Per la maggioranza degli intervistati, il finanziamento è chiaramente il vantaggio principale. Tuttavia, poche persone si rendono conto che il crowdfunding può essere utilizzato anche per commercializzare un prodotto o un servizio e per testare in anticipo la domanda sul mercato. Inoltre, è difficile valutare se una campagna di crowdfunding può causare possibili effetti di immagine nella percezione pubblica o tra i clienti potenziali e attuali. Di conseguenza, le intenzioni di condurre la propria campagna di crowdfunding sono basse: meno del 20% degli intervistati può immaginare di condurre la propria campagna di crowdfunding nei prossimi 12 mesi.

Somme elevate richieste nel turismo

Oltre al sondaggio, 1.330 progetti di crowdfunding sono stati valutati sulla piattaforma 100-days.net.
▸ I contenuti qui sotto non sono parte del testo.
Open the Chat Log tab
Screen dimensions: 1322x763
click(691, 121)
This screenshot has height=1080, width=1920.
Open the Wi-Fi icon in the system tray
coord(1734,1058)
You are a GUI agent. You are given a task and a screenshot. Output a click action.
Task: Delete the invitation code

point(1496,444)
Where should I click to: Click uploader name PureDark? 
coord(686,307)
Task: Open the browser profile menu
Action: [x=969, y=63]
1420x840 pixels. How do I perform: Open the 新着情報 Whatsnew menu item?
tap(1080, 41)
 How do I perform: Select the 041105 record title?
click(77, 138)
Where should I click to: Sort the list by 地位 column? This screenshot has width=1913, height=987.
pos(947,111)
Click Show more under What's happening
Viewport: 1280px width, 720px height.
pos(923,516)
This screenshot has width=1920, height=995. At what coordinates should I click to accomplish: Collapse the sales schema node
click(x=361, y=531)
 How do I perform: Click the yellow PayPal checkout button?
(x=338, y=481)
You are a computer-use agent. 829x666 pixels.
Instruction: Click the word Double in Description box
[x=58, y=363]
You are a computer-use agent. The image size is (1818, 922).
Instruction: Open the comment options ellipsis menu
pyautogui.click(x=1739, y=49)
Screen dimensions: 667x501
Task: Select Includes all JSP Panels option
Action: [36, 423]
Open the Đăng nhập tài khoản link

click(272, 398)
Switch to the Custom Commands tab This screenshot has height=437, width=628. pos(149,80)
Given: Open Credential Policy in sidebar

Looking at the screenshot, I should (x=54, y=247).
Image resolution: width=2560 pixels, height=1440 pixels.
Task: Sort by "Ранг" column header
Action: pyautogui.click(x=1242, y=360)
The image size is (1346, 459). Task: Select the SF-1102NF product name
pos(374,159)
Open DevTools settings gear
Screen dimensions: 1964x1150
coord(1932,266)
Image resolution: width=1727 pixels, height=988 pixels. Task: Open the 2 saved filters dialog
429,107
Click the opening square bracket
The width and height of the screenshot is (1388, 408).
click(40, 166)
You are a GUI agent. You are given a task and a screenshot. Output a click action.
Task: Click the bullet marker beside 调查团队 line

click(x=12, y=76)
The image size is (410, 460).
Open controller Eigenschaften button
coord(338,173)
Particolare attenzione è stata data alle categorie che possono essere assegnate al turismo in senso più ampio. "Il fatto che il crowdfunding si stia lentamente ma costantemente affermando in Svizzera e anche nel turismo è dimostrato dal fatto che le somme obiettivo dei progetti sono aumentate negli ultimi anni", dice la responsabile del progetto Kerstin Wagner. Mentre le somme dei progetti in tutte le altre categorie sono aumentate moderatamente negli ultimi cinque anni, il turismo ha fatto un vero balzo. "Con l'istituzione progressiva, i promotori di progetti osano ora anche fare il passo di chiedere il sostegno del pubblico per progetti più grandi".